Dean Treanor and Georgetown’s First Amendment rights
I’m almost two weeks late to this party, but I wanted to congratulate Dean William Treanor of Georgetown Law for his strong response to the letter sent by Interim U.S. Attorney Ed Martin insisting that Georgetown Law “eliminate[] all DEI from [the] school and its curriculum”, and threatening not to hire any Georgetown graduate if it fails to do so.
Dean Treanor writes:
The First Amendment . . . guarantees that the government cannot direct what Georgetown and its faculty teach and how to teach it. The Supreme Court has continually affirmed that among the freedoms central to a university’s First Amendment rights are its abilities to determine, on academic grounds, who may teach, what to teach, and how to teach it.
This is a bedrock principle of constitutional law—recognized not only by the courts, but by the administration in which you serve. The Department of Education confirmed last week that it cannot restrict First Amendment rights and that it is statutorily prohibited from ‘exercising control over the content of school curricula.’ . . .
Given the First Amendment’s protection of a university’s freedom to determine its own curriculum and how to deliver it, the constitutional violation behind th[e Administration’s] threat is clear, as is the attack on the University’s mission as a Jesuit and Catholic institution.
I like Georgetown Law (I taught there as a Visiting Assistant Professor from 2006 to 2008, before Treanor’s tenure as dean), and though I haven’t been a big fan of Georgetown Law’s recent approach to free speech, I hope other schools resist the Administration’s demands similarly forcefully. (Ed and I were co-clerks at the Institute for Justice in Summer 2001, but I’m on Dean Treanor’s side here.)

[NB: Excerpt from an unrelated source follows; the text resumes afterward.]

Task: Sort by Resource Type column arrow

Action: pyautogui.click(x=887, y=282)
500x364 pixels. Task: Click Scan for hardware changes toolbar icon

Mainly, though (because this involves “DEI” and “First Amendment” in close proximity to each other), this is a good excuse for me to plug my own (slightly related) article, just published in Florida Law Review—Expressive Discrimination: Universities’ First Amendment Right to Affirmative Action. I’ve blogged about this before (Parts 1, 2, 3, and 4), but I’ll reprint the Introduction below.
Introduction
June is always a big month for Supreme Court watchers, but the last two days of June 2023 were more interesting than usual for constitutional and civil rights law. In one case, the Court made race-conscious affirmative action—which had long been only grudgingly accepted—even more difficult. But the decision in another case paves the way for an argument that private universities have a First Amendment right to engage in affirmative action.
On June 29, 2023, the Supreme Court decided Students for Fair Admissions, Inc. v. President & Fellows of Harvard College, cutting back on the legality of race-conscious affirmative action in universities and all but overruling Grutter v. Bollinger. This was both a statutory and a constitutional opinion: all universities that accept federal funds are governed by Title VI of the Civil Rights Act of 1964; public universities are also governed by the Equal Protection Clause. But the two have been interpreted to impose identical standards, so the distinction didn’t make much practical difference.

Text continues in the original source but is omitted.